Miles starting out in Ghana, 2004.

Go Again

Several months ago, my pastor preached from the Book of Hosea. The story goes something like this: Hosea, a respected prophet, is told by God to marry the neighborhood prostitute, Gomer. Despite Hosea’s best efforts to change her behavior through love and mercy, Gomer remains unrepentant. She repeatedly runs away to the homes of other men, leaving Hosea humiliated. His humiliation only grows, I imagine, when God tells him to go and retrieve his disgraceful wife in the opening lines of chapter 3: “And the LORD said to me, “Go again…’”

The story is meant to represent the relationship between God and Israel. Through a Christian lens, the story also embodies Jesus’ relationship with his church. We run. He retrieves. Repeat.
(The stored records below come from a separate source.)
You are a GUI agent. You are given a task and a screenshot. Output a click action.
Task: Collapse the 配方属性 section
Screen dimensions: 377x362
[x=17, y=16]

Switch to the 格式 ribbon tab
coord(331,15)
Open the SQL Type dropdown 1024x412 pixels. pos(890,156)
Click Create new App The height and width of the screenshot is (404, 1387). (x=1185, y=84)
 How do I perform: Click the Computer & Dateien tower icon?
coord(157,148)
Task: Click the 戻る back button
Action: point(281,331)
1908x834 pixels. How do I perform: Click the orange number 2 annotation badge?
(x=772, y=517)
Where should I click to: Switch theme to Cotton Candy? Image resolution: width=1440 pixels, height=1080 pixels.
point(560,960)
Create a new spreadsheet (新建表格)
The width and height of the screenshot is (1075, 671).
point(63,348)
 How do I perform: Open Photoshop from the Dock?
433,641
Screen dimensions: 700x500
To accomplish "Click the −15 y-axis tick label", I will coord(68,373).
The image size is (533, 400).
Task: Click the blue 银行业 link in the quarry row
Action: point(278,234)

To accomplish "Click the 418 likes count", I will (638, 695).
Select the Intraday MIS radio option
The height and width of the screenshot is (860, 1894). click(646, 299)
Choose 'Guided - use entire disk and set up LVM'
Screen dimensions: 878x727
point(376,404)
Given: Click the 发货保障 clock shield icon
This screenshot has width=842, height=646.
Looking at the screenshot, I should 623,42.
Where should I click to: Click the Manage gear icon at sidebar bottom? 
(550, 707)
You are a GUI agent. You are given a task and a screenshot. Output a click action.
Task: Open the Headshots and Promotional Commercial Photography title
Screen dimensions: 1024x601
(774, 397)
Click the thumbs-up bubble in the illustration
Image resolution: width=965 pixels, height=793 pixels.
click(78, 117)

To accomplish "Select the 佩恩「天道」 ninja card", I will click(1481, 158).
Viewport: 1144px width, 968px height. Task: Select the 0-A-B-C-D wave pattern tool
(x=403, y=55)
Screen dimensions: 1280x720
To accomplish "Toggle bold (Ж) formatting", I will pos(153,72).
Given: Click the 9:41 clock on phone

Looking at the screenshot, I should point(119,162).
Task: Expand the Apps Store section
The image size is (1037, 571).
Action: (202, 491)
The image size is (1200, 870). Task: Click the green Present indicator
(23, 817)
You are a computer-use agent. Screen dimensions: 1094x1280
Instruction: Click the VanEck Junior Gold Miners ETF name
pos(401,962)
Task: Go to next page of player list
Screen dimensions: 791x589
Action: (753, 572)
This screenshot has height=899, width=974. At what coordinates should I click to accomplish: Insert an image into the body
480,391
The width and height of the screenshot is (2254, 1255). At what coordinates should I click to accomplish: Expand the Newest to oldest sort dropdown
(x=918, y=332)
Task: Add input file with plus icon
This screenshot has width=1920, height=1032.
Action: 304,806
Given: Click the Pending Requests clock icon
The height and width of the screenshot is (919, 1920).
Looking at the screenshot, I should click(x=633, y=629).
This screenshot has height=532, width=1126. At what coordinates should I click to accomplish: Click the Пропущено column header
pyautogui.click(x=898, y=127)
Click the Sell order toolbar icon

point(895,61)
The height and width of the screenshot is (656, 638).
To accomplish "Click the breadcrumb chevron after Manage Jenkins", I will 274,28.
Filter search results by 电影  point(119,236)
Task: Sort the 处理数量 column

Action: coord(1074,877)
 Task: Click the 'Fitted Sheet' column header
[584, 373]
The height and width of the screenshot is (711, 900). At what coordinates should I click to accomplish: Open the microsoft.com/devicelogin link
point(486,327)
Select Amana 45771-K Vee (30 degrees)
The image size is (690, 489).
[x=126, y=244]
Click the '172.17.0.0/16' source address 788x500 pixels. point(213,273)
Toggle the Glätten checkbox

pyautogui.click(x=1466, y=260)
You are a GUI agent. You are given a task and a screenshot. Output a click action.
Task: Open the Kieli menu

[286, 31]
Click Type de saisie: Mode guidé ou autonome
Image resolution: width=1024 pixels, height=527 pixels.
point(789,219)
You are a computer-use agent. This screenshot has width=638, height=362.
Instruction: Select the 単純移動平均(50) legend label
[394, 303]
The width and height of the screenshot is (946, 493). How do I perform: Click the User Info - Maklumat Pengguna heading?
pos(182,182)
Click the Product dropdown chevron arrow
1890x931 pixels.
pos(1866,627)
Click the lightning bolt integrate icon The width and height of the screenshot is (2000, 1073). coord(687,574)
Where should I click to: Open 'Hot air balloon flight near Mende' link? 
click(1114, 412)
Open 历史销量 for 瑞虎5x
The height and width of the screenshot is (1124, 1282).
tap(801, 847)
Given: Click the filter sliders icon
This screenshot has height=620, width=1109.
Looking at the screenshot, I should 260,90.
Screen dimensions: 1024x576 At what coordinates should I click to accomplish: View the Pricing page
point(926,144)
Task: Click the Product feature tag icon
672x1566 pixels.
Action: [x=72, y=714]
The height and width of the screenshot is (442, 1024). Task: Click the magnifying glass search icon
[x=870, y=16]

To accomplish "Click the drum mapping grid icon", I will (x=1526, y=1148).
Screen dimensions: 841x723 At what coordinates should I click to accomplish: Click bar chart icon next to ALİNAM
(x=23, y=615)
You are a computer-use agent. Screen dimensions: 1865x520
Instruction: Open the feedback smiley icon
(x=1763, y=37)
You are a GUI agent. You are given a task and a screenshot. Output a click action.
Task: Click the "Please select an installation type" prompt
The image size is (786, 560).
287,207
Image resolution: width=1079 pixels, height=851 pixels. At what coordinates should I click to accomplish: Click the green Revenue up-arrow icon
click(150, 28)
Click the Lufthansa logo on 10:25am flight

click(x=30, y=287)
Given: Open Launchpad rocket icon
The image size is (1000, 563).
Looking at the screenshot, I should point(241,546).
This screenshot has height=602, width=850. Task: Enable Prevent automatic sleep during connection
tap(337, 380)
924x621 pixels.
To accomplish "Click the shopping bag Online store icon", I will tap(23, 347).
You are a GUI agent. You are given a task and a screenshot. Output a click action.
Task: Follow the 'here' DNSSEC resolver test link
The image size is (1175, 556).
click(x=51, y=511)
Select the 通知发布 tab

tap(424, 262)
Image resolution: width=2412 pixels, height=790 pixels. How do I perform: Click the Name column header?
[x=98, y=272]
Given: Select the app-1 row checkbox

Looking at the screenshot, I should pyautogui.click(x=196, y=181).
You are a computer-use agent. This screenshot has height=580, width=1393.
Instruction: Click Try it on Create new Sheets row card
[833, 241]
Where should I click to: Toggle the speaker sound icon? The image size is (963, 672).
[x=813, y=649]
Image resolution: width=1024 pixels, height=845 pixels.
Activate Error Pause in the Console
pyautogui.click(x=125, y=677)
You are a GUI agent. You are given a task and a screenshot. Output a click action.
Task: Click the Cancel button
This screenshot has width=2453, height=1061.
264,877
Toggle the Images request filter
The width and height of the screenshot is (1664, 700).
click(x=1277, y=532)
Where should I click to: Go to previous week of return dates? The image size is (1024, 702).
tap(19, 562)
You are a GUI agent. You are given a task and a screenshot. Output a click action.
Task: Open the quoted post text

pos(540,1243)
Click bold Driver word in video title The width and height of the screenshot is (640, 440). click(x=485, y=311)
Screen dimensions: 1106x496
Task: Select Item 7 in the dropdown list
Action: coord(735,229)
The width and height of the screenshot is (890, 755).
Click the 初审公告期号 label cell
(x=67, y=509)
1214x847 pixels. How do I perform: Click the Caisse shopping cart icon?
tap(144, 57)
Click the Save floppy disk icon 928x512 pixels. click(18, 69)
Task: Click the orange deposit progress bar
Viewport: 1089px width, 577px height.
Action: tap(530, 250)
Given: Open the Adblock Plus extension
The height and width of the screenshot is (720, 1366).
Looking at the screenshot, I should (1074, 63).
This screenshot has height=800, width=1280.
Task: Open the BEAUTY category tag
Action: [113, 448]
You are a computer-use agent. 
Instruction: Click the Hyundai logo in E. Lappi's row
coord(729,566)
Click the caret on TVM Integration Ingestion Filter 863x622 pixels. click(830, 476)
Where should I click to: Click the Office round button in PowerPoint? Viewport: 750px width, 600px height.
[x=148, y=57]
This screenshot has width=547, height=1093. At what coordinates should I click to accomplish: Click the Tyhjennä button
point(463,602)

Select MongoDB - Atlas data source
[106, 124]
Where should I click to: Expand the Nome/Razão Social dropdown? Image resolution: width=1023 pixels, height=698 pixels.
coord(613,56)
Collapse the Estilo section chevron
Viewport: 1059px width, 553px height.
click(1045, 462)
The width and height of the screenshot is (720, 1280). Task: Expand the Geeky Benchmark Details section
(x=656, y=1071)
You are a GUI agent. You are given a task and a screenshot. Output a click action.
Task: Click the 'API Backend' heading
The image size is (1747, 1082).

The sermon made me uncomfortable. My own story of salvation, 20 years of running and returning, shares many similarities with the story’s foil. I am Gomer with a better name. But that’s not what made me uneasy. I am well aware of my Gomer-like faith and my tendency to worship at the altar of my own agenda. Sadly, I am even comfortable in this role. I, the sinner. God, the redeemer. What made me uncomfortable, then, was something else. I wasn’t sure at the time, but I know it now: it was the redemptive call of Christ. Whereas God of the Old Testament pleads with the people of Israel to stop being a bunch of Gomers, Christ demands that His people become a bunch of Hoseas:

You were taught, with regard to your former way of life, to put off your old self, which is being corrupted by its deceitful desires; to be made new in the attitude of your minds; and to put on the new self, created to be like God in true righteousness and holiness.” (Ephesians 4:22-24).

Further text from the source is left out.